§ **Required action**: Identify every line in the records below that contains the word "agent", and reproduce each one.

*** Opening Given data ***

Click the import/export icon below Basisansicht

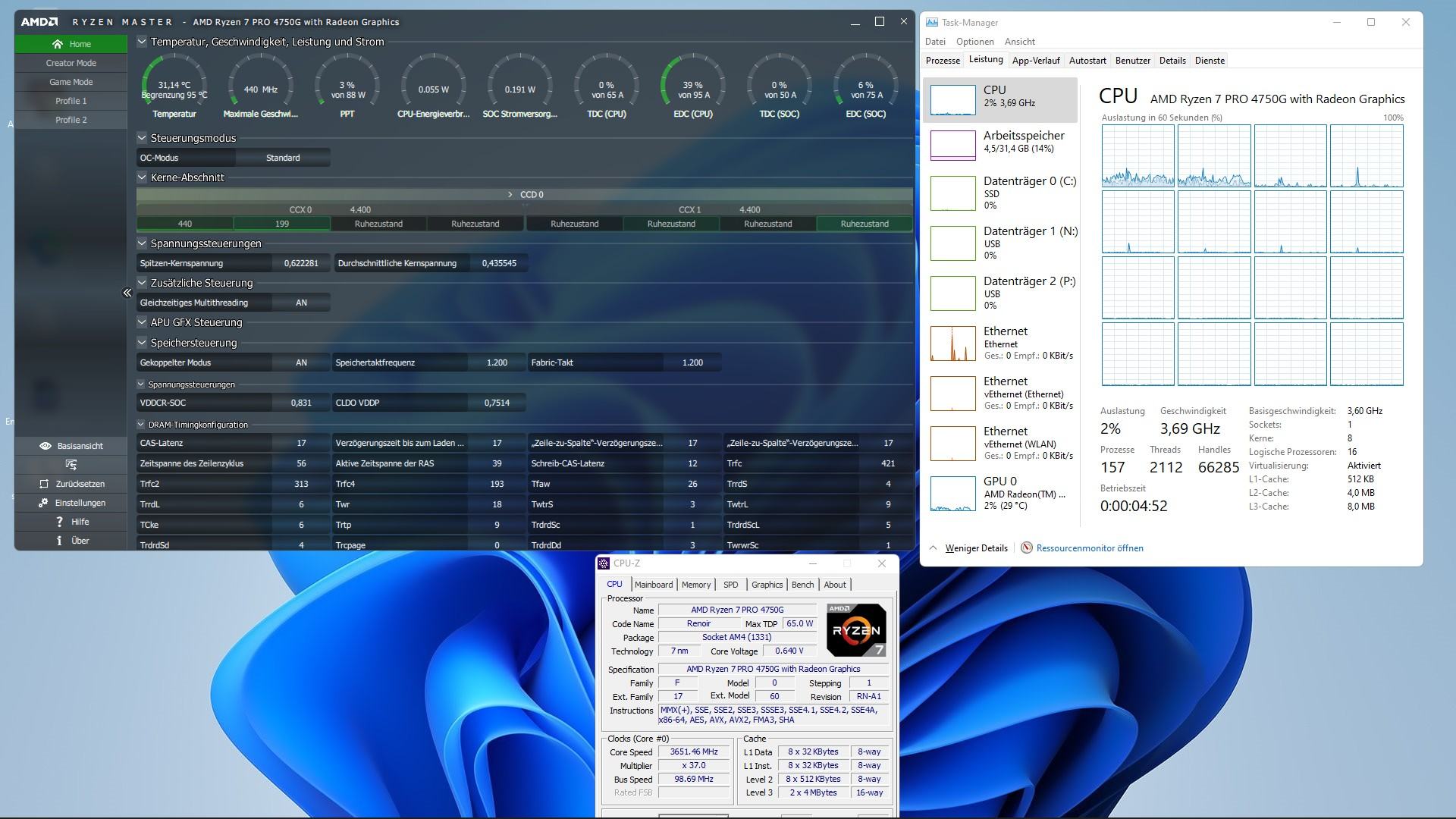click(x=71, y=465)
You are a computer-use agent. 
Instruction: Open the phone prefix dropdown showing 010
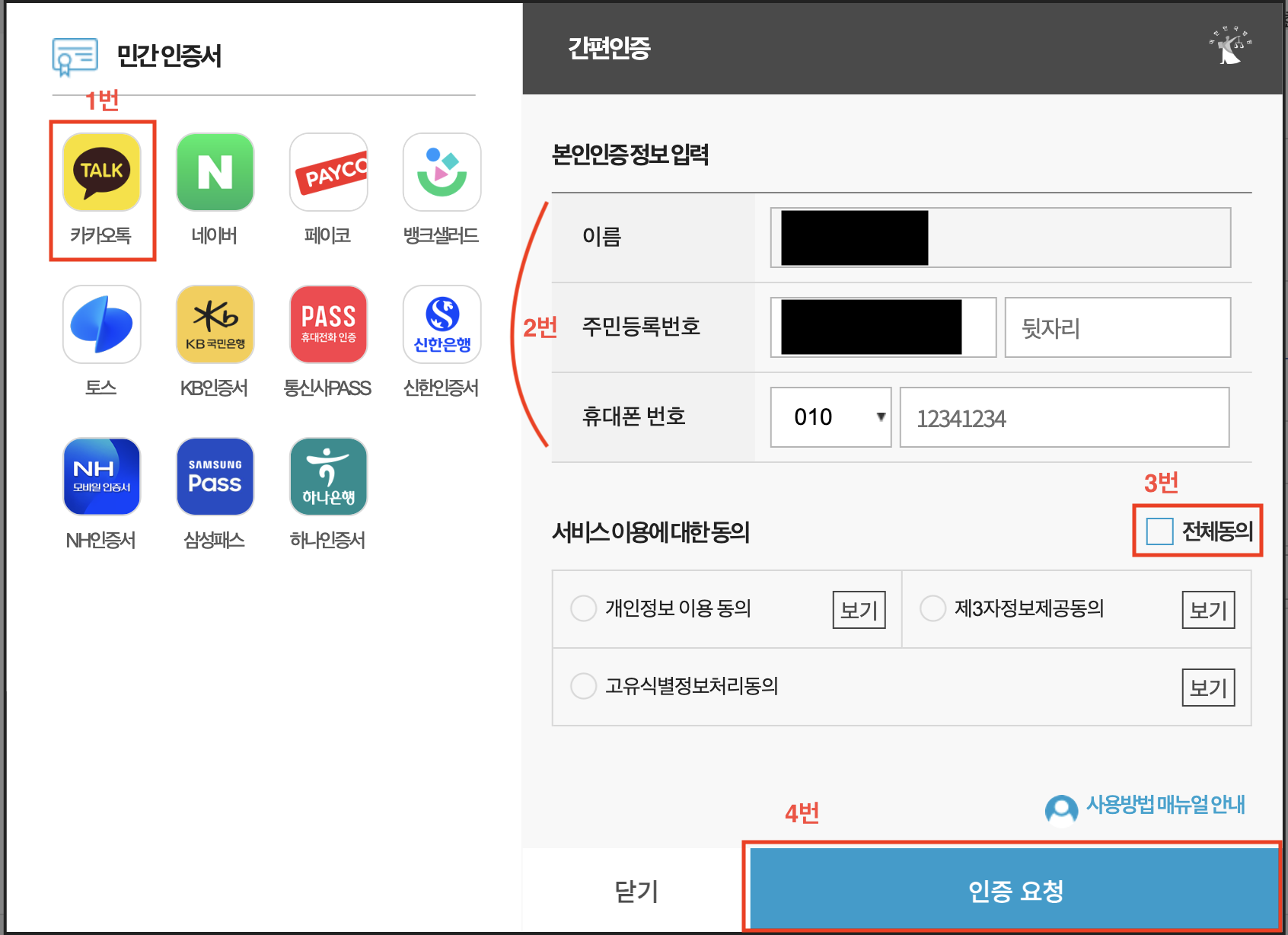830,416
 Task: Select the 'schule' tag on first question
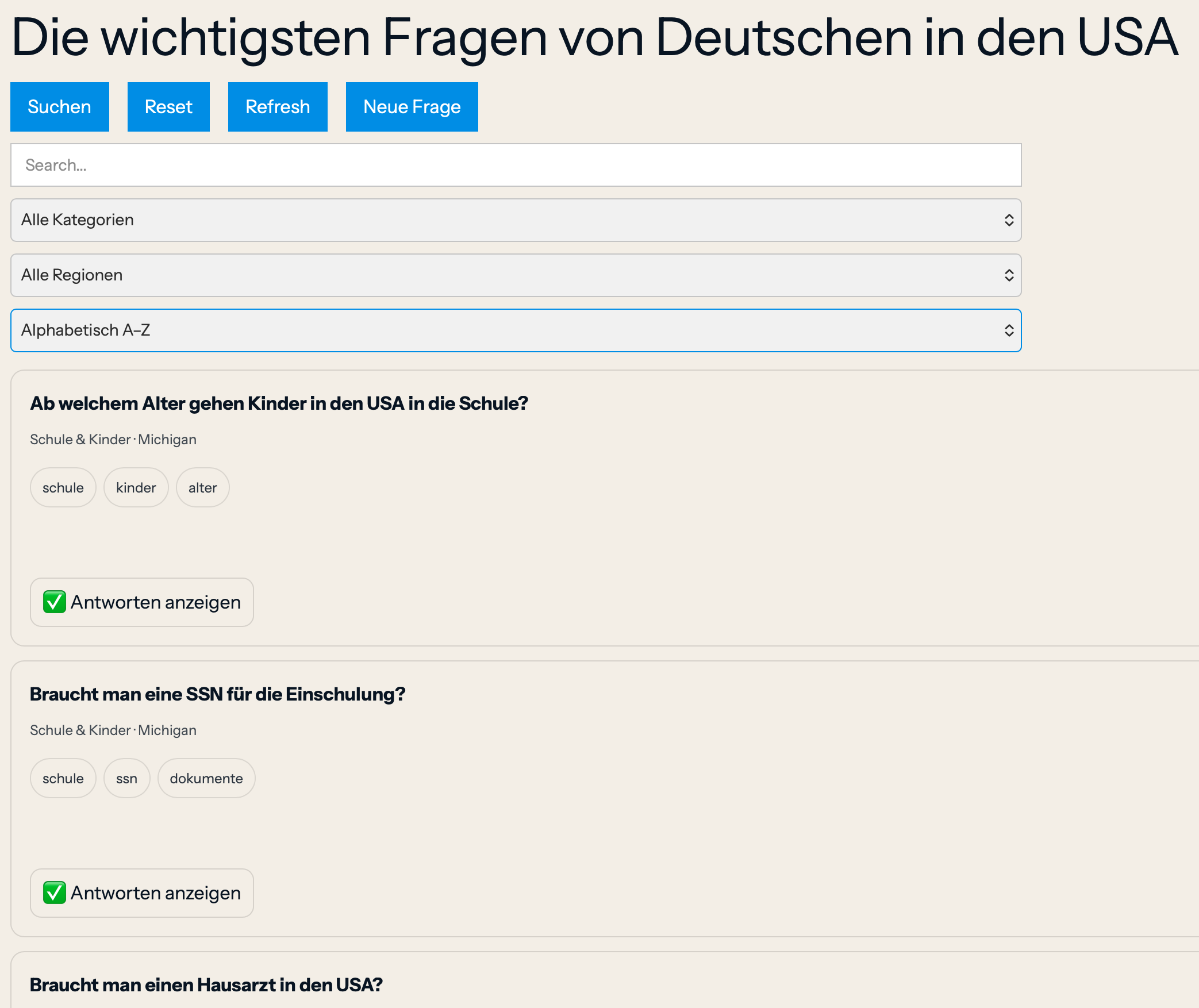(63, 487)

*** Closing Given data ***
*** Opening Given data ***

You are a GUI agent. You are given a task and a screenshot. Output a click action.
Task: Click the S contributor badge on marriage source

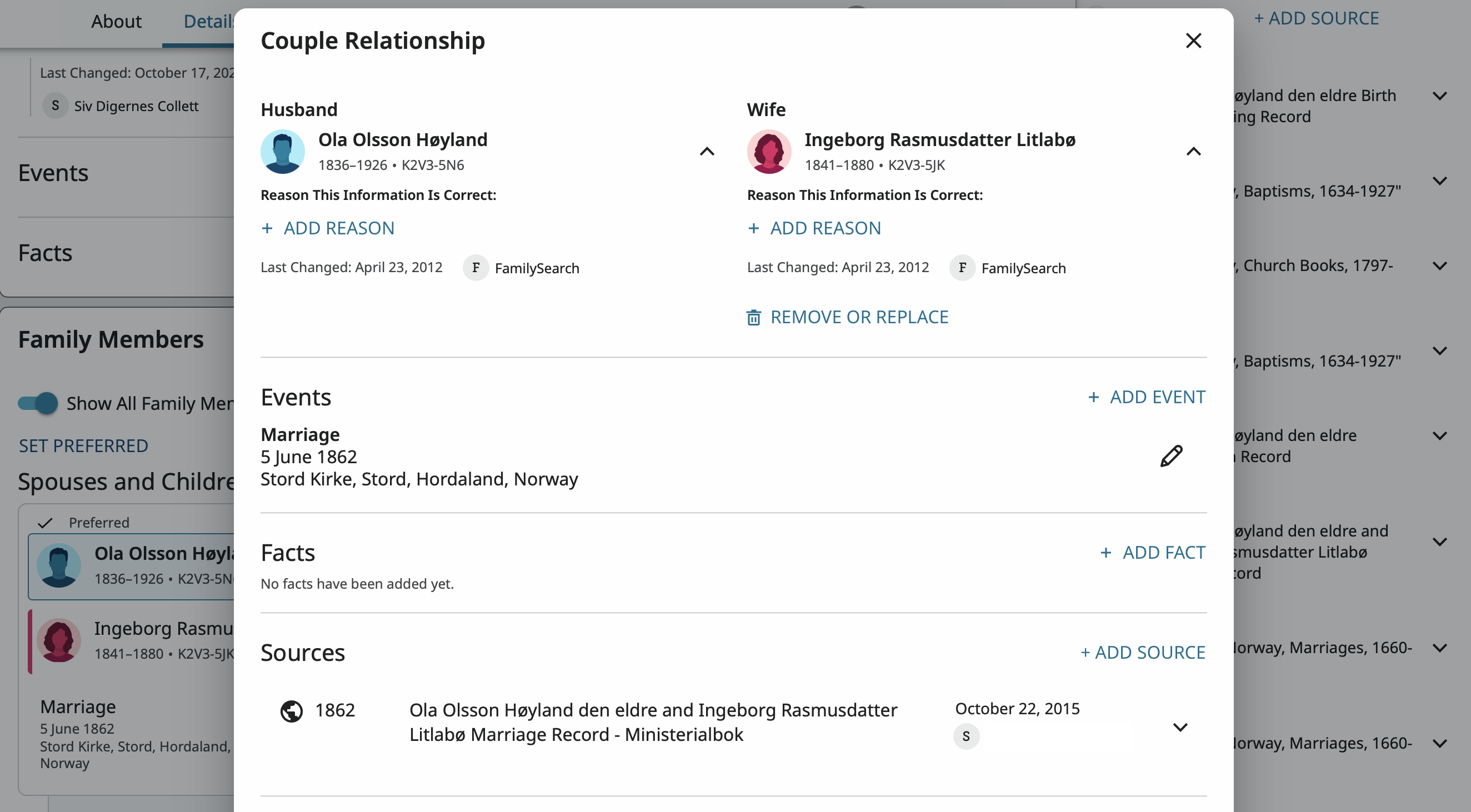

*** Closing Given data ***

§ **Reply to the task**:
You are a computer-use agent. 
You are a GUI agent. You are given a task and a screenshot. Output a click action.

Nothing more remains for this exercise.